Sempre la relazione parla della situazione campana e di come l’ecomafia vesta ormai principalmente i panni della camorra, che per altro si nutre della condizione di emergenza vissuta dalla Regione…
L’emergenza ha rappresentato la gestione, anche in deroga alle normative esistenti, alla trasparenza sugli appalti e al rapporto tra pubblica amministrazione e imprese, di migliaia e migliaia di miliardi di vecchie lire. Le mafie ormai vanno ricercate e perseguite nei punti alti dello sviluppo e dell’accumulazione della ricchezza, non più nel sottosviluppo e del degrado sociale. La vicenda dei rifiuti in Campania è la metafora di questo sistema, con la camorra che ha contribuito a creare una emergenza affinchè l’emergenza diventasse permanente, per poterla poi sfruttare per i proprio fini. In tale tentativo, ha incontrato una politica debole, incapace o collusa. Di questo dobbiamo discutere all’interno del centrodestra come del centrosinistra, nessuno escluso. Solo così si potrà capire come operare meccanismi che distruggano il sistema di potere e la pervasività delle mafie.

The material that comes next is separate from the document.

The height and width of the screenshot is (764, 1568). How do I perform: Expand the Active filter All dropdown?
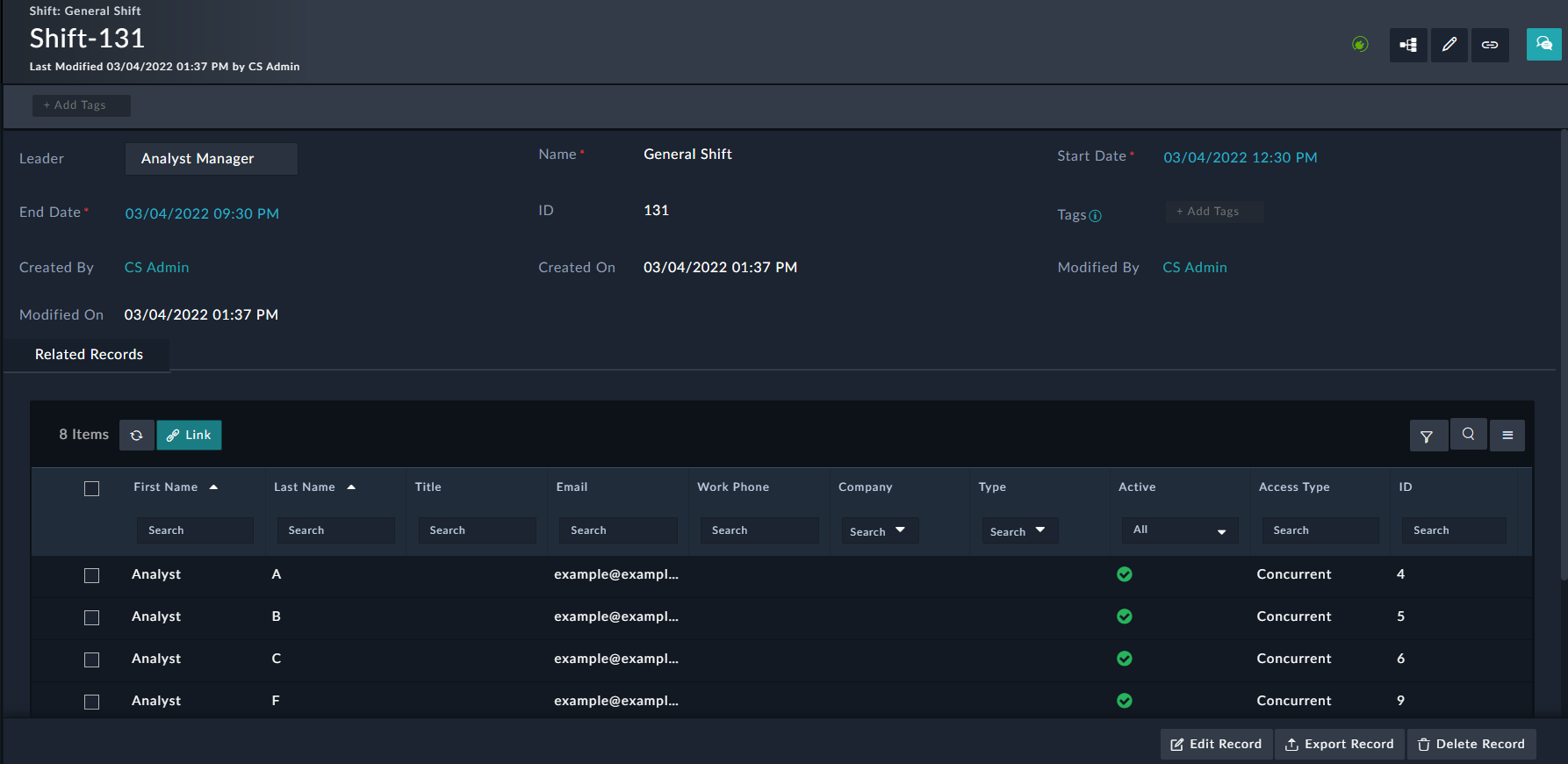click(1179, 530)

Lo spoil system non favorisce questo fenomeno di corruzione fra politica e criminalità?
Se alla fine lo spoil system viene determinato da meccanismi che non assicurano trasparenza e una netta separazione tra la politica e la gestione amministrativa serve a poco. Certo, se siamo di fronte a governi che si alternano mentre i manager rimangono gli stessi e vengono soltanto trasferiti da una Asl all’altra, come avvenuto in Calabria, sarà difficile rompere il meccanismo.

Nella relazione si afferma che la mafia dopo l’ arresto di Provenzano potrebbe riprendere la politica delle armi, ritornando alle vecchie mattanze, sospese da quando si è diffuso in Cosa Nostra il convincimento che è nell’invisibilità che si costruisce il controllo e il potere, ormai diventato controllo e potere economico. Che ne pensi?
Non credo che oggi Cosa nostra, in fase per altro di ristrutturazione, abbia interesse ad aprire una nuova stagione di sangue. Certo, bisogna sempre mantenere alto lo stato di allerta rispetto a questa possibilità, visto che poi spesso le operazione chirurgiche interne alla mafia avvengono per mano militare, però penso che dovremmo concentrarci di più sulla lotta ai suoi patrimoni, alle sue ricchezze, al legame con la politica. Un indirizzo per altro indicatoci anche dalle ultime inchieste del Meridione. Questo non vuol dire considerare chiusa la stagione stragista e non vigilare su una sua possibile recrudescenza.